Following a brief intermission, purple lights flashed the stage and videos of the historic Space Race were previewed on the screen to bring tribute to the space theme of Judah and the Lion’s most recent album “Folk Hop n' Roll” and single “Going to Mars.”
Judah and the Lion have a robust and dynamic stage presence, which was evident from the moment the concert began. They evidently have lots of fun performing, and engage the audience from the moment the show begins.
Following a performance of their song “Twenty Somethings,” lead vocalist and guitarist
Judah Akers told the audience that although he is from Cookeville, Tennessee, and now lives in Nashville, coming to Knoxville feels like coming home.

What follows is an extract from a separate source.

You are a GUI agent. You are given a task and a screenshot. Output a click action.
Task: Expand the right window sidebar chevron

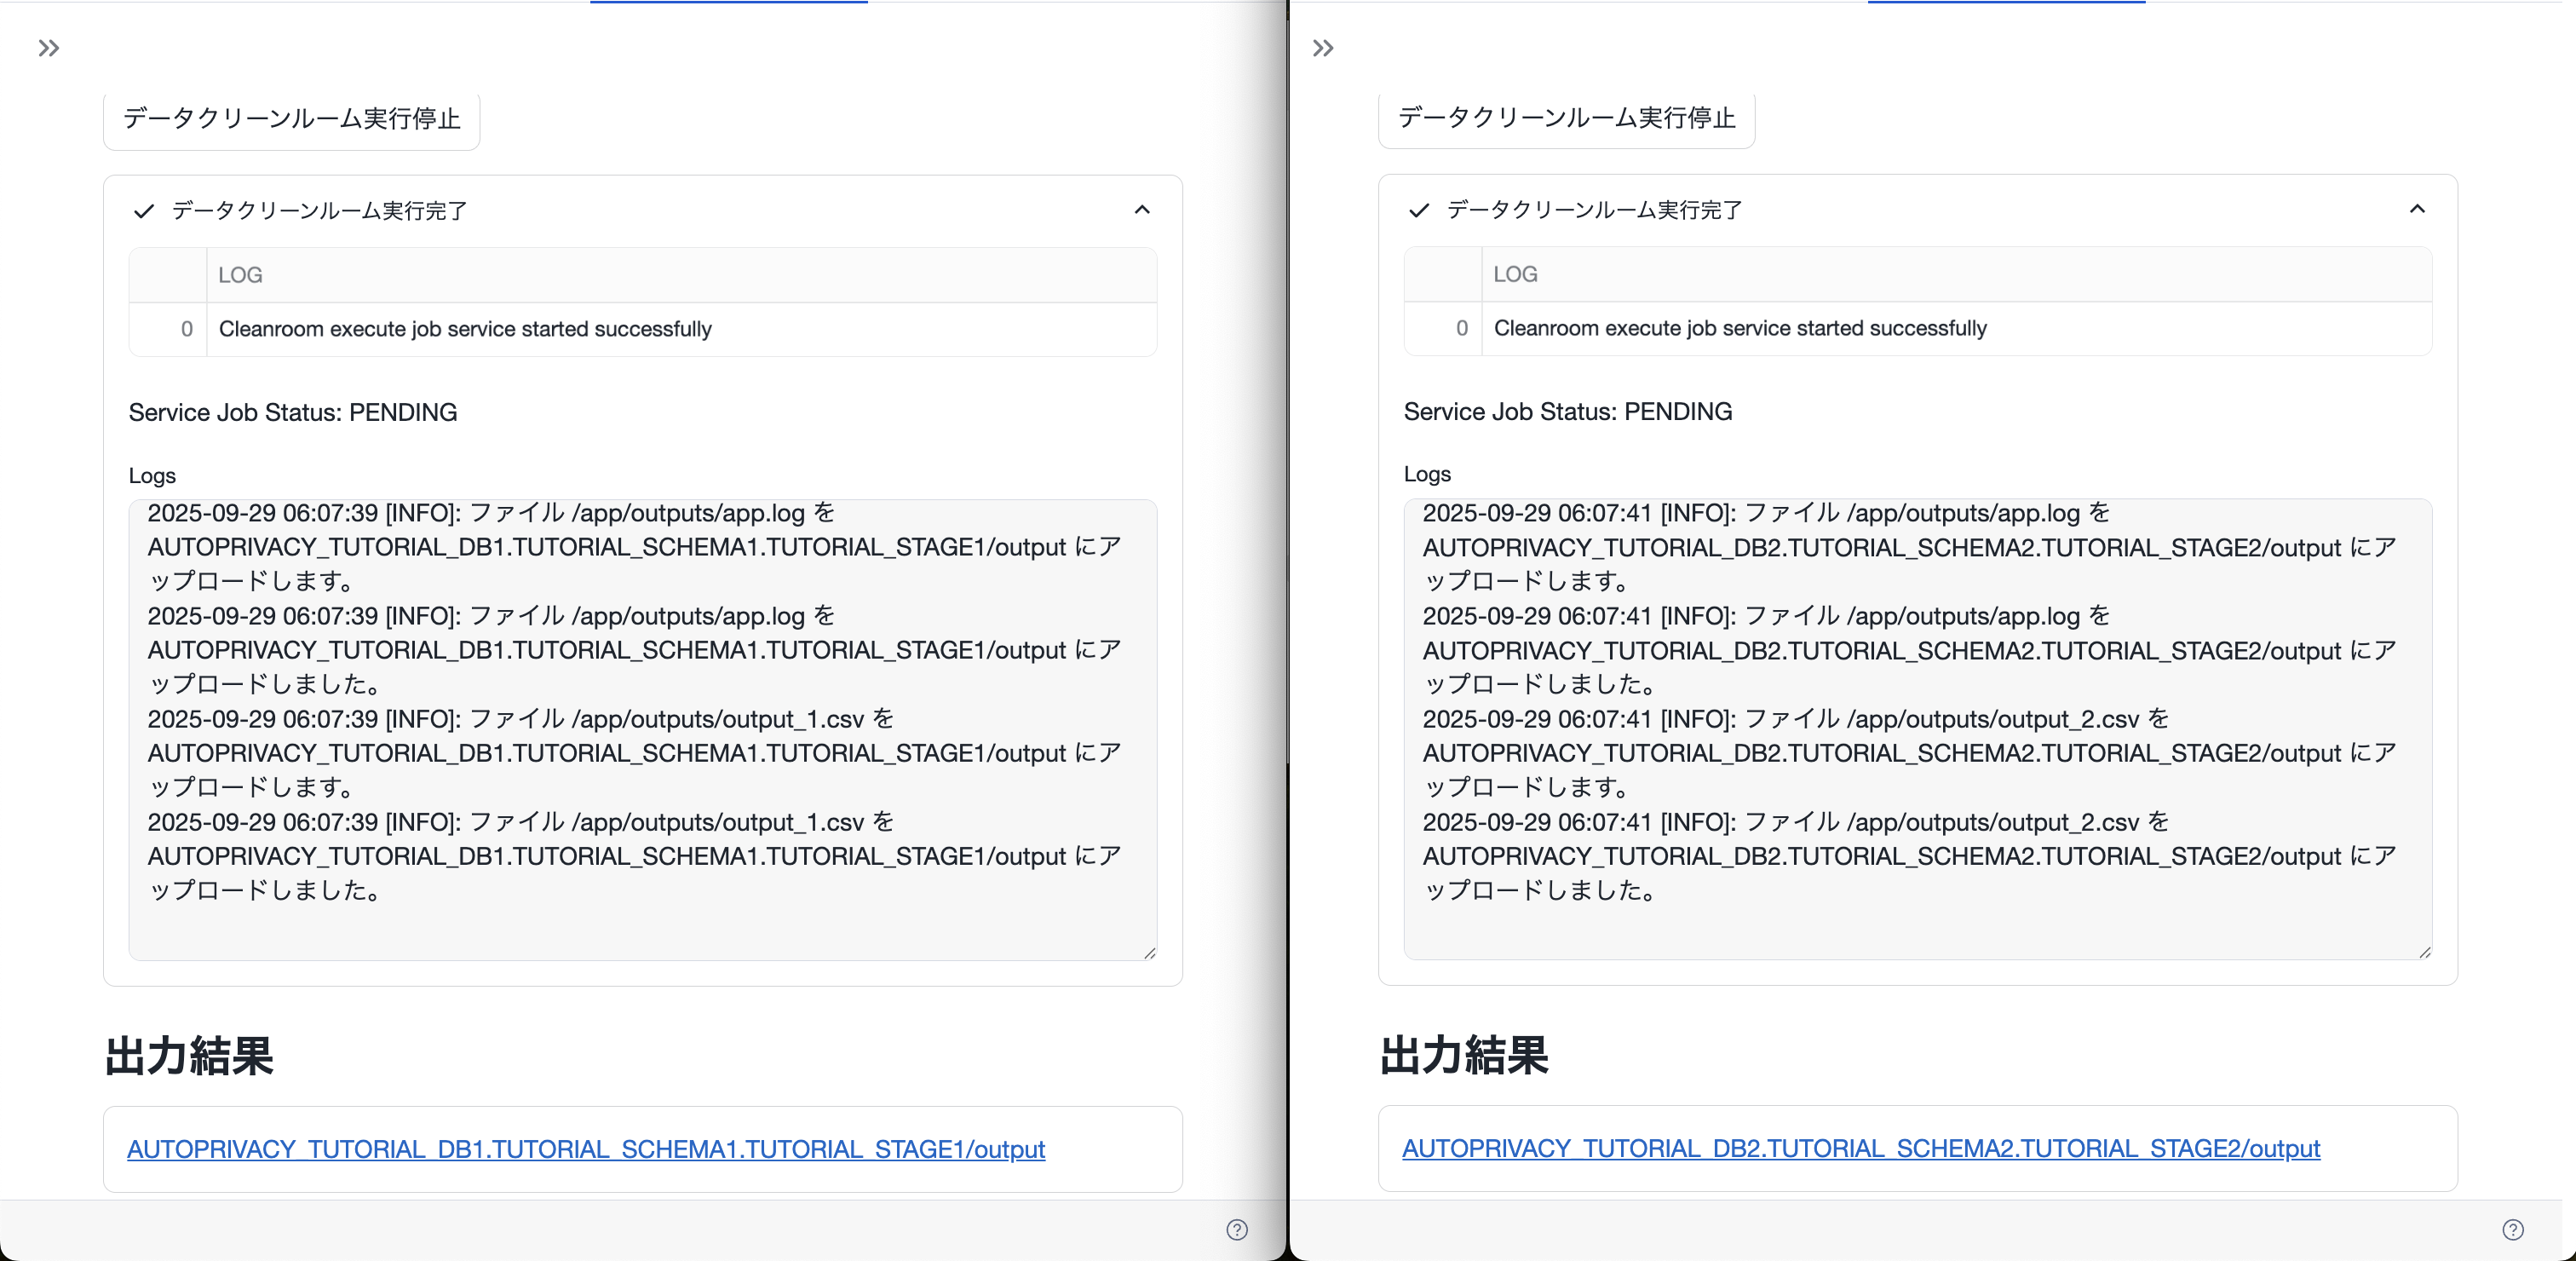coord(1322,48)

Akers, alongside the two other members Brian Macdonald and Nate Zuercher, have been performing in Knoxville since the very beginning of their career. One of their very first shows was at Remedy Coffee House at its old location on Jackson Avenue in the Old City.
“We feel like we grew up here,” Akers said. “We sold our shows before anybody knew who we were. Thanks for being a part of our story.”

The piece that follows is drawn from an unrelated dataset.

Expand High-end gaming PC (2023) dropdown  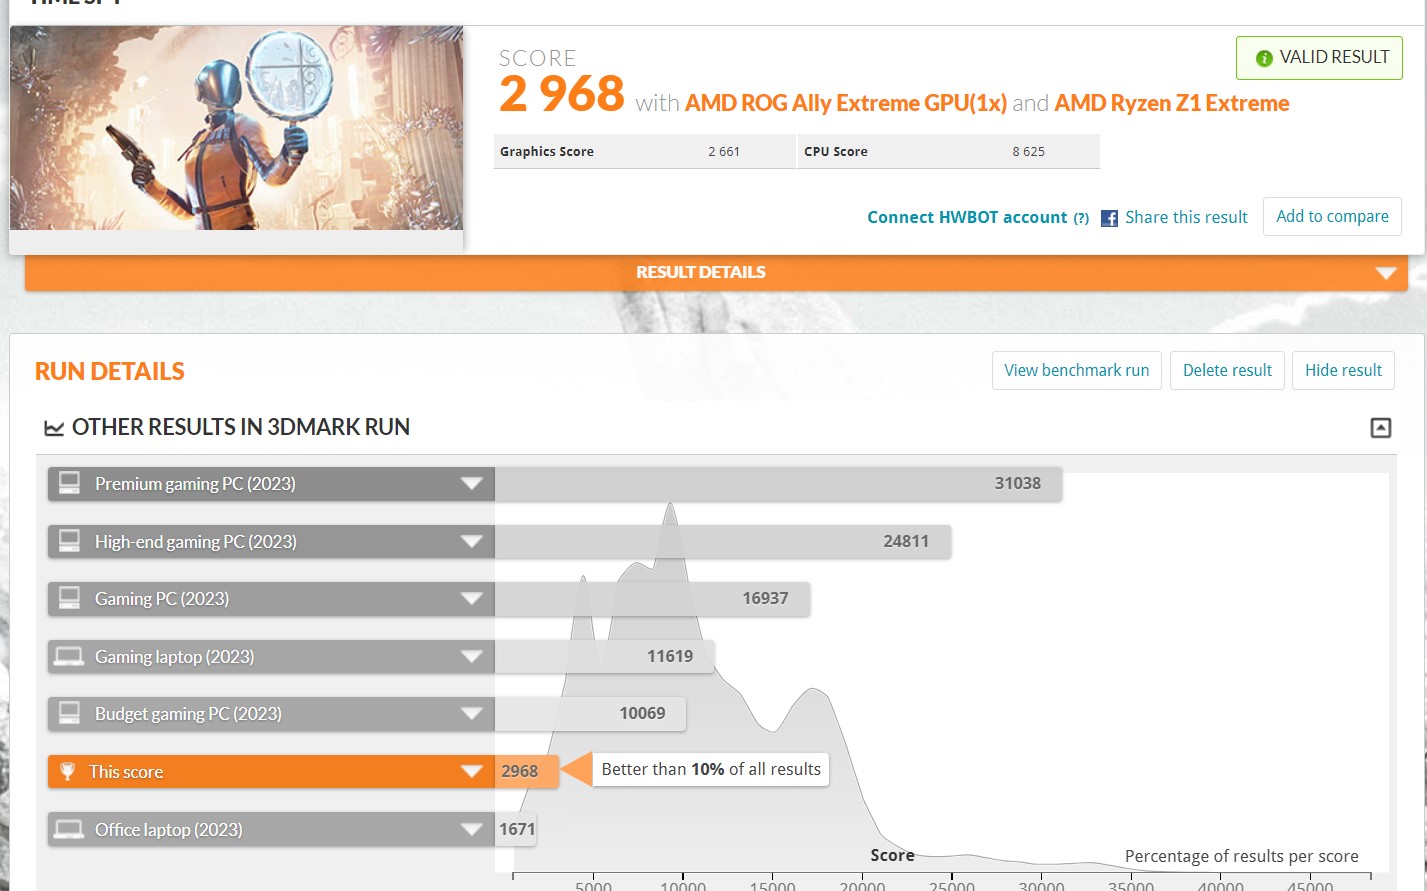pos(471,542)
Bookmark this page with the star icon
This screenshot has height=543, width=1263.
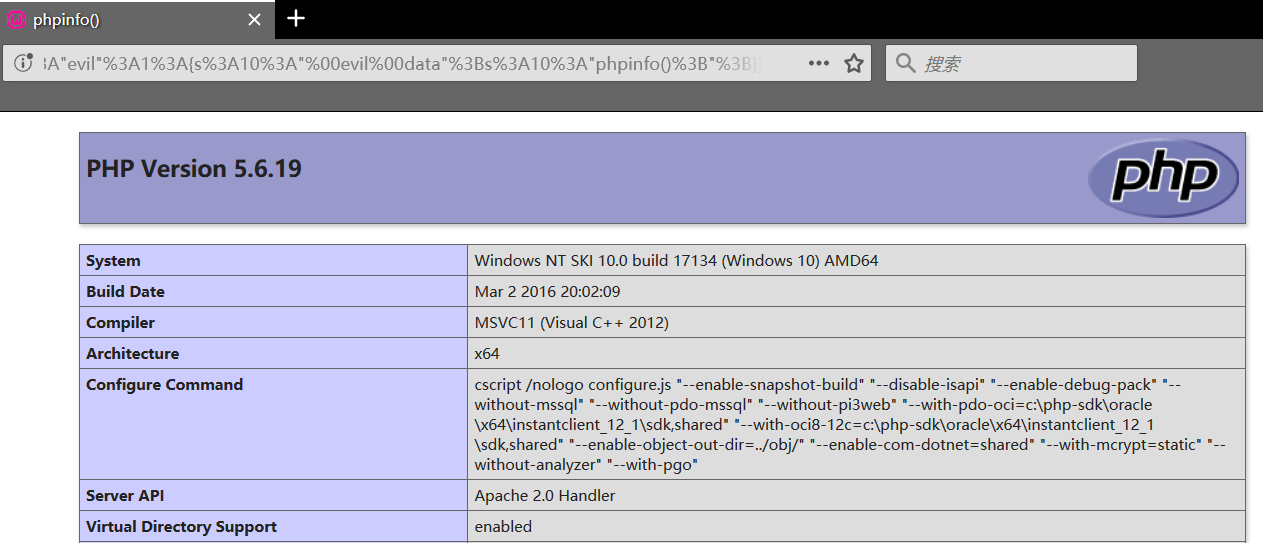pyautogui.click(x=853, y=63)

For the remainder of the evening, the band constantly reminded the audience that they wanted them to feel like family and dance as if they were dancing in a room full of close friends.
“We’re all family, there’s no you, no us, there’s all of us … we sing the songs, you sing them back,” Akers said, between songs.
Colony House joined the stage with Judah and the Lion for a performance of “Mr. Brightside” by The Killers that the crowd got extremely into, singing along to every lyric.
After playing a few of the band’s older, folk pieces, Akers talked to the audience and asked them to play aside any insecurities, fears or doubts that they had brought into the door that night. The talk introduced the band’s newest single “Going to Mars.”
“We can do anything, we’re going to Mars,” Akers sang.
After Akers got in the middle of the audience, he returned to stage and said he firmly believed in finishing every set strong. Following playing the opening notes of “The Circle of Life” from The Lion King, the band played their hit, “Take it All Back.” At the end of their song and leaving the stage, the band told the audience that they finish every performance with a two minute dance party.
For the encore, Judah and the Lion played their song, “Sweet Tennessee.” He told the audience about his love for the state. As the lights turned orange and white, the band played “Rocky Top.” As the crowd cheered, Akers—who was wearing a Tennessee football jersey—claimed that he was a “loyal Tennessee fan” and restated that coming to Knoxville felt like coming home for the band.
The band was then joined by both Tall Heights and Colony House and joined arms to sing “Lean on Me.” The crowd also joined arms and swayed for a moment of unity that the band had encouraged since the start.
Before they sang their last song, Akers asked the audience to remember three rules as they left The Mill & Mine in the following minutes.
“Eat more chocolate. Be kind to people. Listen to more Judah and the Lion,” Akers said.